WHAT THIS TASK INVOLVES: The lines from the start of the data up to and including the one with "You are a computer-use" should be returned exactly, and nothing else.
━━ SOURCE DATA
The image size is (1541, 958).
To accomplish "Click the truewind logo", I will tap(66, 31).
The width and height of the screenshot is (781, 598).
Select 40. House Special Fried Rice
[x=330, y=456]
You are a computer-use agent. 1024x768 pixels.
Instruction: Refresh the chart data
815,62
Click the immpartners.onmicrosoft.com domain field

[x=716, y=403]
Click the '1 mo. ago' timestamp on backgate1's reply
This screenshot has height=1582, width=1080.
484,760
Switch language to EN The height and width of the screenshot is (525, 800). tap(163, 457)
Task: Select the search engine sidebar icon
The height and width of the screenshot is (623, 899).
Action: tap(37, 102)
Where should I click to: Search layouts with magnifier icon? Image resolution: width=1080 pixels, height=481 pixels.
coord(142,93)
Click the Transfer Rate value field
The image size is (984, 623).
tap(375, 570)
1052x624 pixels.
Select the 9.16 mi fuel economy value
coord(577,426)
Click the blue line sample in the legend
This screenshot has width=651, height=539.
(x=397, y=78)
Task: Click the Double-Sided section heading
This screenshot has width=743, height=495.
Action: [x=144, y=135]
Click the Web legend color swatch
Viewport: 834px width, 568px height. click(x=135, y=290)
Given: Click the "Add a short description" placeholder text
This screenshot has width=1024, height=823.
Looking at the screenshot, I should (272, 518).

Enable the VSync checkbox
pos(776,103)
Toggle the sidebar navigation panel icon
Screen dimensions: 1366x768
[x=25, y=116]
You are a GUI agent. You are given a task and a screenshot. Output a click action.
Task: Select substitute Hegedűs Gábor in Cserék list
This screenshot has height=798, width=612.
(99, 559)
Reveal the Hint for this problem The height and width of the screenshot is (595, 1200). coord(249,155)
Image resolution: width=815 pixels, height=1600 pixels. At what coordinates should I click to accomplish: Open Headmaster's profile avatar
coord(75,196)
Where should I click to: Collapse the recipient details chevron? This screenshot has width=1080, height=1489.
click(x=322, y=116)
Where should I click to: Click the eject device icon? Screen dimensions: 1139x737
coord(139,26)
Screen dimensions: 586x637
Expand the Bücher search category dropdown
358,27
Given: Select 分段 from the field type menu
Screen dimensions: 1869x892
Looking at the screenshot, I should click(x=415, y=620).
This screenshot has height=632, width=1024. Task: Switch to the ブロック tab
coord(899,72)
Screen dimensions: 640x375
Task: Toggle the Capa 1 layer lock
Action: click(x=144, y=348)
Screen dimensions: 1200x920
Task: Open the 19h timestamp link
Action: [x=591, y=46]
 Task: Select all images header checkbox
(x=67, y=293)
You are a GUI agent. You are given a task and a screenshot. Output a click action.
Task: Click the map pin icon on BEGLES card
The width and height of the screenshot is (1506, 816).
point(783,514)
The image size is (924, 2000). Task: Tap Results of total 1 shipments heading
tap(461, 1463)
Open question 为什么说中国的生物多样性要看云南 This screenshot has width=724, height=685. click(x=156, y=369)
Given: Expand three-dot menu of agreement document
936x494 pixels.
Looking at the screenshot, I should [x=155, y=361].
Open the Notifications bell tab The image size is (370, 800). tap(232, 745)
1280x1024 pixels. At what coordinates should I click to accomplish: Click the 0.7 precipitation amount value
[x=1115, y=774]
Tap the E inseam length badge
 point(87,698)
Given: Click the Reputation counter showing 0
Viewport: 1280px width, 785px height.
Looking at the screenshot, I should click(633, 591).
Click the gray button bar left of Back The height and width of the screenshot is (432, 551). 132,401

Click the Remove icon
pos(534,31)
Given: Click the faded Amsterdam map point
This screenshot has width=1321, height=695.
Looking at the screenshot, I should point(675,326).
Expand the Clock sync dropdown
━━━━
RESULT OF THE TASK:
The image size is (1541, 958).
To accomplish "Click the truewind logo", I will tap(66, 31).
The width and height of the screenshot is (781, 598).
Select 40. House Special Fried Rice
[x=330, y=456]
You are a computer-use agent. 1024x768 pixels.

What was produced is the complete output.